Фрэнсис Фукуяма - Конец истории и последний человек
Полным воплощением принципов Французской революции были для Кожева страны послевоенной Западной Европы, то есть те капиталистические демократии, которые добились высокой степени материального изобилия и политической стабильности[116], поскольку это были общества без сохранившихся фундаментальных «противоречий». Самоудовлетворенные и самоподдерживающиеся, они не имели дальнейших великих политических целей, за которые следовало бы бороться, и могли заниматься чисто экономической деятельностью. Кожев в конце жизни оставил преподавание ради административной работы в аппарате Европейского Сообщества. Конец истории, как он считал, означал не только конец масштабной политической борьбы и конфликтов, но и конец философии; а Европейское Сообщество казалось подходящим институтом для воплощения конца истории.
За Универсальными Историями, созданными монументальными трудами Гегеля и Маркса, последовали другие, не столь внушительные. Вторая половина девятнадцатого века видела достаточно много относительно оптимистичных теорий о прогрессивной социальной эволюции, в частности позитивиста Огюста Конта и социал-дарвиниста Герберта Спенсера. Последний считал, что социальная эволюция есть часть процесса биологической эволюции и подчиняется тем же законам выживания наиболее приспособленных.

## ЗАДАНИЕ 1:
В строках данных, начиная со строки с «Viewport: 1248px width, 702px height.» и заканчивая строкой с «[x=97, y=1059]», переименуйте «Task» в «Goal», всё остальное оставьте без изменений. Приведите только эти строки.

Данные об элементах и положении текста

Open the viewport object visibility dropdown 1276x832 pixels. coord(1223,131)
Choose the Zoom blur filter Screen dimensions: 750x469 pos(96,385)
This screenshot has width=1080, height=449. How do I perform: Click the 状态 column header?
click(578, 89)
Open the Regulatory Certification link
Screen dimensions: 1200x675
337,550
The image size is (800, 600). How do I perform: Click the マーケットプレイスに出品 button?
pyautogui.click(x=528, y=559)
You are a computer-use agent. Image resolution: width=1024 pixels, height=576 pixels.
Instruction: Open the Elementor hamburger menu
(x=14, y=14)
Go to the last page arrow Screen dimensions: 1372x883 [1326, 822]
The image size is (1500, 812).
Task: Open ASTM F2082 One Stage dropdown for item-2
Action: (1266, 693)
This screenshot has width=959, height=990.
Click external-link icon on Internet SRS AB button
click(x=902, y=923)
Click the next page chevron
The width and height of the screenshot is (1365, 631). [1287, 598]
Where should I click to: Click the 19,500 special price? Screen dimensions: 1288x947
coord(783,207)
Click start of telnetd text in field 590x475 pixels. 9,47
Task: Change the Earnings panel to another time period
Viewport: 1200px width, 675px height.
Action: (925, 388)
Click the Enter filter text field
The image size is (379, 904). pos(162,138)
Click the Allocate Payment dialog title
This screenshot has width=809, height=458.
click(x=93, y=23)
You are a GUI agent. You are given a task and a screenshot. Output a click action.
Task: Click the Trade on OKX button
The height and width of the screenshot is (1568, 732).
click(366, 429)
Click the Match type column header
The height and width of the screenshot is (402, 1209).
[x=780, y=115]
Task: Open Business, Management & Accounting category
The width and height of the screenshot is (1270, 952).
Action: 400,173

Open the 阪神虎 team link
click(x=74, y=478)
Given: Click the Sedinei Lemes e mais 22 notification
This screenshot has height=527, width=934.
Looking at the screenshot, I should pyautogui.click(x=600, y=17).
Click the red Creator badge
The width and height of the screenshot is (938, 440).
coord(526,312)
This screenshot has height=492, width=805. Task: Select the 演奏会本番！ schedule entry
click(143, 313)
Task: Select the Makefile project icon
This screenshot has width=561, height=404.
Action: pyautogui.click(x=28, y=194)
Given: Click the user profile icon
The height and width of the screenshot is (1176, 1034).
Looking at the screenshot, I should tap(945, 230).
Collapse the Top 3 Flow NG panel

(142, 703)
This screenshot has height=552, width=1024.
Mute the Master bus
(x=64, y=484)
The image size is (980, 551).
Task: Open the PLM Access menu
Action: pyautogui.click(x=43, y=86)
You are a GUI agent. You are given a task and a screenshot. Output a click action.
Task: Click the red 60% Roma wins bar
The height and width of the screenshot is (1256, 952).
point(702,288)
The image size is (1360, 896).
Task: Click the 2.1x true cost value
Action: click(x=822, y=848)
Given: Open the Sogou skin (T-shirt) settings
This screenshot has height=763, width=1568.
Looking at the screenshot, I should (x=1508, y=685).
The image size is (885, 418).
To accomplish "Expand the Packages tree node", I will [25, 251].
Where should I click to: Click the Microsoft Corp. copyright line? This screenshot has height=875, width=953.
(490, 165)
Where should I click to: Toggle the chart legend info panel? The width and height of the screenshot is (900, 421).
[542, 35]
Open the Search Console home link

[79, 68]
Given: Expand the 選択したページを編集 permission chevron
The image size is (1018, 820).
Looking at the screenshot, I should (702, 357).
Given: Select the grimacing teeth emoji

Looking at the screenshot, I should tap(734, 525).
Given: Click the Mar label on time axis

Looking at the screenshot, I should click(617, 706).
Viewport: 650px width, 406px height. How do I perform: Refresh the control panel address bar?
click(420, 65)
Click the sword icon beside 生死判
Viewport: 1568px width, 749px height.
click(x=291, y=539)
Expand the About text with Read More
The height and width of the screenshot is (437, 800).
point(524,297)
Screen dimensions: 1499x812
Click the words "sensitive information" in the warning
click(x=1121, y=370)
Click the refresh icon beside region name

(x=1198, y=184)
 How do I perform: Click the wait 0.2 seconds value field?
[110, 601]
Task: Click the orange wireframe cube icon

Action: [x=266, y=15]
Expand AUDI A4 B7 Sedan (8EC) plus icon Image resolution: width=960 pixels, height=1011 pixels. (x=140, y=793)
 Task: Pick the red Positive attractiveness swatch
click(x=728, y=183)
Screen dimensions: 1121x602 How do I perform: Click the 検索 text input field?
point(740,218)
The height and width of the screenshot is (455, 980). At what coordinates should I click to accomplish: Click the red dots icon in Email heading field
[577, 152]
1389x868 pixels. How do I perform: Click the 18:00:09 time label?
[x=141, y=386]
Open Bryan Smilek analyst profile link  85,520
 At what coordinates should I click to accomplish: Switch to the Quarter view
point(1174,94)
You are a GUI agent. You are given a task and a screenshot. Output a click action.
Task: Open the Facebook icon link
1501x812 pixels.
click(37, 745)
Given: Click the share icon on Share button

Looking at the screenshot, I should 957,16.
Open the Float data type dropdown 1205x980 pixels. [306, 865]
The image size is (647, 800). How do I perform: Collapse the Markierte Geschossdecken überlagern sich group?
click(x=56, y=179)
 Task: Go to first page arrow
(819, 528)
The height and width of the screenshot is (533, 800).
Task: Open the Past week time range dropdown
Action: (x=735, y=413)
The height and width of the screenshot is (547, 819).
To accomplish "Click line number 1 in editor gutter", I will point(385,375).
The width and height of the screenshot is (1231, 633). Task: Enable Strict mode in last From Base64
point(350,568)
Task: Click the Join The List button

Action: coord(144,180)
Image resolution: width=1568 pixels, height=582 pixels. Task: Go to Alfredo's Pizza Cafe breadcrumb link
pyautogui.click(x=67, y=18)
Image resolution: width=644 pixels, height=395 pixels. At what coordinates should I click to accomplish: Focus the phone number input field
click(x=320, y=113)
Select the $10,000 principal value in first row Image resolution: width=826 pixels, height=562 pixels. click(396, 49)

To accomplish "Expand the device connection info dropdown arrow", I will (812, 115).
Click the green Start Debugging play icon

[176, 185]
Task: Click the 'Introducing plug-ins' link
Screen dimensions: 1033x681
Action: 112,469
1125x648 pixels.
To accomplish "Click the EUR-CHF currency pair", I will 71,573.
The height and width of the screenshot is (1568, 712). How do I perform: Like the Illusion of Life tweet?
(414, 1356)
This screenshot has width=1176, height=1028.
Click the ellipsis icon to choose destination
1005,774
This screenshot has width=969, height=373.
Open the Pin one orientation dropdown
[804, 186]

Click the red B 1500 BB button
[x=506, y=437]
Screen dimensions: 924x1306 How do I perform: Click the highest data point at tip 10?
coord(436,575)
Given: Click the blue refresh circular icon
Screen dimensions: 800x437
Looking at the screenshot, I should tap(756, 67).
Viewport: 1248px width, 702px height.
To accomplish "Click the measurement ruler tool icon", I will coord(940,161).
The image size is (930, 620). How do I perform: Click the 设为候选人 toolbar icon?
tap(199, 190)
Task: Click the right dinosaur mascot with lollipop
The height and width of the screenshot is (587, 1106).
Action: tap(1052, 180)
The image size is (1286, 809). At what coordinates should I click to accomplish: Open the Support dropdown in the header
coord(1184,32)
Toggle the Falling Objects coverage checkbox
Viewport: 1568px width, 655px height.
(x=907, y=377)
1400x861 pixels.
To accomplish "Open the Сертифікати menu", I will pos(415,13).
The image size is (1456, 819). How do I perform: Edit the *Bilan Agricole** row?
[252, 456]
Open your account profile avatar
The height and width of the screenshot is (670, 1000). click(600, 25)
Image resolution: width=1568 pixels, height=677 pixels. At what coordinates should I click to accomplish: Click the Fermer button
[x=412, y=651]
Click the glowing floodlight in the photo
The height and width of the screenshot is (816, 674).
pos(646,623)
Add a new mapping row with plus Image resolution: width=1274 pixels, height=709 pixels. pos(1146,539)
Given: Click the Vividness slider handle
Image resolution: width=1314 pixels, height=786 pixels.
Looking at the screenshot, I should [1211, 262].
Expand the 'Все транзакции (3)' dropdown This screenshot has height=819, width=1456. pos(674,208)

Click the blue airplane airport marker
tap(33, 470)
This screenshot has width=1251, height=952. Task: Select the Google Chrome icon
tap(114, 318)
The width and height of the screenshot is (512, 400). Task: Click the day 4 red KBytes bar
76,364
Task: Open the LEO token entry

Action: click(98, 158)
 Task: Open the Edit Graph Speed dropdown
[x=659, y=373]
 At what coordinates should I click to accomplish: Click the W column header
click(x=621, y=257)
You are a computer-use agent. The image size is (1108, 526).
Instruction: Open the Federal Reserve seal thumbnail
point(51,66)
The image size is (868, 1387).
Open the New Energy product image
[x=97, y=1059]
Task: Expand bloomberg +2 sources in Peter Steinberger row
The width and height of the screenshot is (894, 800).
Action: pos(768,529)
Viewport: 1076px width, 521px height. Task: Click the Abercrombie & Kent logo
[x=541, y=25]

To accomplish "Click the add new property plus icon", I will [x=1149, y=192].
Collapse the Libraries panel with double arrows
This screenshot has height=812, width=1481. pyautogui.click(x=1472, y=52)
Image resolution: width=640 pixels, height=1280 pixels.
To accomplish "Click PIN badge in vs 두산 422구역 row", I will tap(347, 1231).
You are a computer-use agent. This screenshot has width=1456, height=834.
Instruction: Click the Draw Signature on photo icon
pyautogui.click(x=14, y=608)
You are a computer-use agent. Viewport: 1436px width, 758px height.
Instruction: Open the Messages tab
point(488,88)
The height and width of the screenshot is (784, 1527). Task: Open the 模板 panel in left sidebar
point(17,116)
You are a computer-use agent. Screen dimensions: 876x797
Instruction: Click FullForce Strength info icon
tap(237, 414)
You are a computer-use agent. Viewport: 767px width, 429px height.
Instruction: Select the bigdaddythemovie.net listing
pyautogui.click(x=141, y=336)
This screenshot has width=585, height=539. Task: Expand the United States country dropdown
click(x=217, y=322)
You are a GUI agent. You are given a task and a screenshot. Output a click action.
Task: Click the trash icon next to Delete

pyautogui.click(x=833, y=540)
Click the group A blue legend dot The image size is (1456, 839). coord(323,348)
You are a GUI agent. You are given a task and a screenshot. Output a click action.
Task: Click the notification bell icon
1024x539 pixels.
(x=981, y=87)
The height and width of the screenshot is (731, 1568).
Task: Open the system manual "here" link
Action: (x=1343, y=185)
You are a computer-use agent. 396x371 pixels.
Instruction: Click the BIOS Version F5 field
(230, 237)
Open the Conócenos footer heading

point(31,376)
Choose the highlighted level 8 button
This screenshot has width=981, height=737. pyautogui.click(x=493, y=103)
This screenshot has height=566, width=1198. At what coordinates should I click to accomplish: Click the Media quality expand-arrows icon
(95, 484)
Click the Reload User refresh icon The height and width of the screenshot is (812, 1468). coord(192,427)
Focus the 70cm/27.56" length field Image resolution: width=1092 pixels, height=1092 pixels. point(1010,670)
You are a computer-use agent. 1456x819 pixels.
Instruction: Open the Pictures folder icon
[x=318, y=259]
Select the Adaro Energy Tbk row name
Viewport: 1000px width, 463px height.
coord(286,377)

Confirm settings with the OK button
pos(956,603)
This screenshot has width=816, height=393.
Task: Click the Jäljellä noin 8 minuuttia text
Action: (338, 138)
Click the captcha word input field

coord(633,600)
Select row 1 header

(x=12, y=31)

## ЗАДАНИЕ 2:
Переведите на английский язык предложение из фрагмента: «Кожев в конце жизни оставил преподавание ради административной работы в аппарате Европейского Сообщества».

## ОТВЕТ 1:
Viewport: 1248px width, 702px height.
To accomplish "Click the measurement ruler tool icon", I will coord(940,161).
The image size is (930, 620). How do I perform: Click the 设为候选人 toolbar icon?
tap(199, 190)
Goal: Click the right dinosaur mascot with lollipop
The height and width of the screenshot is (587, 1106).
Action: tap(1052, 180)
The image size is (1286, 809). At what coordinates should I click to accomplish: Open the Support dropdown in the header
coord(1184,32)
Toggle the Falling Objects coverage checkbox
Viewport: 1568px width, 655px height.
(x=907, y=377)
1400x861 pixels.
To accomplish "Open the Сертифікати menu", I will pos(415,13).
The image size is (1456, 819). How do I perform: Edit the *Bilan Agricole** row?
[252, 456]
Open your account profile avatar
The height and width of the screenshot is (670, 1000). click(600, 25)
Image resolution: width=1568 pixels, height=677 pixels. At what coordinates should I click to accomplish: Click the Fermer button
[x=412, y=651]
Click the glowing floodlight in the photo
The height and width of the screenshot is (816, 674).
pos(646,623)
Add a new mapping row with plus Image resolution: width=1274 pixels, height=709 pixels. pos(1146,539)
Given: Click the Vividness slider handle
Image resolution: width=1314 pixels, height=786 pixels.
Looking at the screenshot, I should [1211, 262].
Expand the 'Все транзакции (3)' dropdown This screenshot has height=819, width=1456. pos(674,208)

Click the blue airplane airport marker
tap(33, 470)
This screenshot has width=1251, height=952. Goal: Select the Google Chrome icon
tap(114, 318)
The width and height of the screenshot is (512, 400). Goal: Click the day 4 red KBytes bar
76,364
Goal: Open the LEO token entry

Action: click(98, 158)
 Goal: Open the Edit Graph Speed dropdown
[x=659, y=373]
 At what coordinates should I click to accomplish: Click the W column header
click(x=621, y=257)
You are a computer-use agent. The image size is (1108, 526).
Instruction: Open the Federal Reserve seal thumbnail
point(51,66)
The image size is (868, 1387).
Open the New Energy product image
[x=97, y=1059]

## ОТВЕТ 2:
At the end of his life, Kojève left teaching for administrative work in the apparatus of the European Community.